Remember those hours you spent looking at that accursed fat yellow bird as it tried to manoeuvre impossibly stacked pipes? Remember the sweat that used to form in your palms as you passed your first pipe, and the disappointment, anger, and determination that followed when you died at the next? Remember the hours you whiled away with the game, trying to crack its secret underneath your bedsheets?
Flappy Bird was for many of us like a bad relationship — frustrating, painful, time-consuming, and so addictive.
But if Flappy Bird is that first bad relationship, then Mr Jump is the rebound.
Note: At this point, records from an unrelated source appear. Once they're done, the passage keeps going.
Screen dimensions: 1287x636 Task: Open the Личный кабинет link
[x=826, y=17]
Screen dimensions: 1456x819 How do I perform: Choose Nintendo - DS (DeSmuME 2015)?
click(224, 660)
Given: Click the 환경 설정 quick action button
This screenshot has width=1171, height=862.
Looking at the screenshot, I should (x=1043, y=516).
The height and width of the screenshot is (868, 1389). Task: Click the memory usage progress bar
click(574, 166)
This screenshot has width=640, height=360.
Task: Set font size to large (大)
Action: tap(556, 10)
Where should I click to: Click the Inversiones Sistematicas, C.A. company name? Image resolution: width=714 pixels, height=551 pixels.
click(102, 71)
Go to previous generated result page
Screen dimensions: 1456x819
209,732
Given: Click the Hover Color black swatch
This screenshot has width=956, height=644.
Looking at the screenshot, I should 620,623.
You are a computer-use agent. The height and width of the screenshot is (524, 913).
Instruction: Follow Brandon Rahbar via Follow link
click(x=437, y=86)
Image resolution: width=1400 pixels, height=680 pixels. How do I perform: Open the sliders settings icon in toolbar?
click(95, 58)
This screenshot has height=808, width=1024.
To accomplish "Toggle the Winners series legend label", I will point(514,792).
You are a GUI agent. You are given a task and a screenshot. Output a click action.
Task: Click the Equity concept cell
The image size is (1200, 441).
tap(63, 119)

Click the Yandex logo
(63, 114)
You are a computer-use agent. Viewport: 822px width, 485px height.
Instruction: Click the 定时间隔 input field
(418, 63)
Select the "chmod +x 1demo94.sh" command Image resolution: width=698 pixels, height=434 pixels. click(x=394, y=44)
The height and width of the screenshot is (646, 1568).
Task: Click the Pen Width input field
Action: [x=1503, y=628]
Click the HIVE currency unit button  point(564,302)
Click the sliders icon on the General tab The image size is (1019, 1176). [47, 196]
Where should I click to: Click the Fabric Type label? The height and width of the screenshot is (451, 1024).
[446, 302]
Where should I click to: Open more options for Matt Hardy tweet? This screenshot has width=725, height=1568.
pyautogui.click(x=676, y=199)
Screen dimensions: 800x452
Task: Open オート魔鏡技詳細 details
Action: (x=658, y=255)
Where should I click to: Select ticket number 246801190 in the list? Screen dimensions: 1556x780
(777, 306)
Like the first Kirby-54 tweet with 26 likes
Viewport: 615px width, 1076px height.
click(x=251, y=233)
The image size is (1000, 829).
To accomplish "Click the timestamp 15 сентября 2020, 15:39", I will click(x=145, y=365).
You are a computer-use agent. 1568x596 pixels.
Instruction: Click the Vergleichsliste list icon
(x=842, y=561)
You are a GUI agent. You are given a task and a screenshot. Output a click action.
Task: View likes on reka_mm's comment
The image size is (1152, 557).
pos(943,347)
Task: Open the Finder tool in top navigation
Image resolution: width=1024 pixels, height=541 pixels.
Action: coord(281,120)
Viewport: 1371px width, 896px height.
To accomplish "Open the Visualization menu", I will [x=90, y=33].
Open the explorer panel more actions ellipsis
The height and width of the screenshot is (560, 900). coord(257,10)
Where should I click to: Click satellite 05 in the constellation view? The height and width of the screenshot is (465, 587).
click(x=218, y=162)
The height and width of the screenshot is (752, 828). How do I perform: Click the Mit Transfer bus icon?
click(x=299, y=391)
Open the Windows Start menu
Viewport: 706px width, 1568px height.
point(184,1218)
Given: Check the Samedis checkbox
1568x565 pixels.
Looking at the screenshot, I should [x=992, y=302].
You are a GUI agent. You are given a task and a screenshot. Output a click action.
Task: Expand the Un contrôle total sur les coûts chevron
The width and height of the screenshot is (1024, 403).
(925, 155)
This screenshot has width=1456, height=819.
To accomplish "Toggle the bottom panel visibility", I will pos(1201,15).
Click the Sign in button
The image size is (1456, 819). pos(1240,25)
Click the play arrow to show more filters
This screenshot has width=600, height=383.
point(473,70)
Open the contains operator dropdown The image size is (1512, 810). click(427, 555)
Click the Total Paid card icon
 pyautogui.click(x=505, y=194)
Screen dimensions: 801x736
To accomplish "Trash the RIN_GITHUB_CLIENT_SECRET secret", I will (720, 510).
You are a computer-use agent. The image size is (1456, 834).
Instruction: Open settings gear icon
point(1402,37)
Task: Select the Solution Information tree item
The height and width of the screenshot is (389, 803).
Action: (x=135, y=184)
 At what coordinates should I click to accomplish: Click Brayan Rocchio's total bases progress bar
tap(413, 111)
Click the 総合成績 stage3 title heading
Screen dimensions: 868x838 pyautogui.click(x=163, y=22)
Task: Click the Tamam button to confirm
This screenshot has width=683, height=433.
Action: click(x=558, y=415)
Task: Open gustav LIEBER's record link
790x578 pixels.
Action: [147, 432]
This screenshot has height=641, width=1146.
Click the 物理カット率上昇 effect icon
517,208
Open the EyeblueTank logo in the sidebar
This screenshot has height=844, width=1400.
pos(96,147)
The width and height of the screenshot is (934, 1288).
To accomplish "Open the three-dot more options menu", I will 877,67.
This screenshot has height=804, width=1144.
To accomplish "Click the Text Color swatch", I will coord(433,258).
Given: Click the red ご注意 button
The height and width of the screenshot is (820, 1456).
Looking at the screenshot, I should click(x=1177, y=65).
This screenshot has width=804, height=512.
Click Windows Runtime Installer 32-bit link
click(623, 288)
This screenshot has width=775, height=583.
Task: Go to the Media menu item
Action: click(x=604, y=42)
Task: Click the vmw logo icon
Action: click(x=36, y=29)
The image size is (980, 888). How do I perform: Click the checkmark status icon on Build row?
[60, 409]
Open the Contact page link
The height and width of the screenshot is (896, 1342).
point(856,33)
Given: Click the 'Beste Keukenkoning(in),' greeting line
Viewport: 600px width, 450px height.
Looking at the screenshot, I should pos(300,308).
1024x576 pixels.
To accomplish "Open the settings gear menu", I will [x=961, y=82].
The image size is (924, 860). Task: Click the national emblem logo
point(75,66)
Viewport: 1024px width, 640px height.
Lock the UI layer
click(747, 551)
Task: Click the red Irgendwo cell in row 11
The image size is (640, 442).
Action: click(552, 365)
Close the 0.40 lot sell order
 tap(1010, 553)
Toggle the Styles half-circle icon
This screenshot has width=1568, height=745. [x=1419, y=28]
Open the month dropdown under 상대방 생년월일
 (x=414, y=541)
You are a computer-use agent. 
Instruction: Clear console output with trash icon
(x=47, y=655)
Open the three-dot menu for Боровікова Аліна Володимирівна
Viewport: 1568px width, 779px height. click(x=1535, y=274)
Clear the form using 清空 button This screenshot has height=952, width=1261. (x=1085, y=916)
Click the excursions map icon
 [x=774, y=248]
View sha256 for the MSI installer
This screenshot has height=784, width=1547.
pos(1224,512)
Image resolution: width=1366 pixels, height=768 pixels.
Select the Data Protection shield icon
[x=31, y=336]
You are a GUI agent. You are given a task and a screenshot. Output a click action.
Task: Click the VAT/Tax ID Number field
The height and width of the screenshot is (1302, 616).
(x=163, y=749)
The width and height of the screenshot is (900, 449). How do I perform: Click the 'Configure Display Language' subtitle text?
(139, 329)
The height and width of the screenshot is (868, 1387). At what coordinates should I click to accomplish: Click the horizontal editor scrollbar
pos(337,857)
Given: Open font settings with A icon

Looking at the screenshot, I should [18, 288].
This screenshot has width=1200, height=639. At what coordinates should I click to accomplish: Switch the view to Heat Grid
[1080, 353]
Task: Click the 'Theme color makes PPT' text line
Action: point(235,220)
Granted, its been over a year since Flappy Bird first hit our screens, but maybe with the time we’ve had to recover since developer Dong Nguyen took our favourite game down and broke all our hearts, we’re finally ready for something similar, but without the same drama and frustration.
But can we love Mr Jump?
The simple pixel-image gives off a familiar and satisfying feel, enough to make you feel comfortable in the game. It’s a world that you’ve learnt to manoeuver, and when you’re presented with that faceless man standing before upward spikes and islets surrounded by water, you know exactly what to do. You tap your way through, and die on the first spike. That frustration and adrenaline feels familiar. You love it.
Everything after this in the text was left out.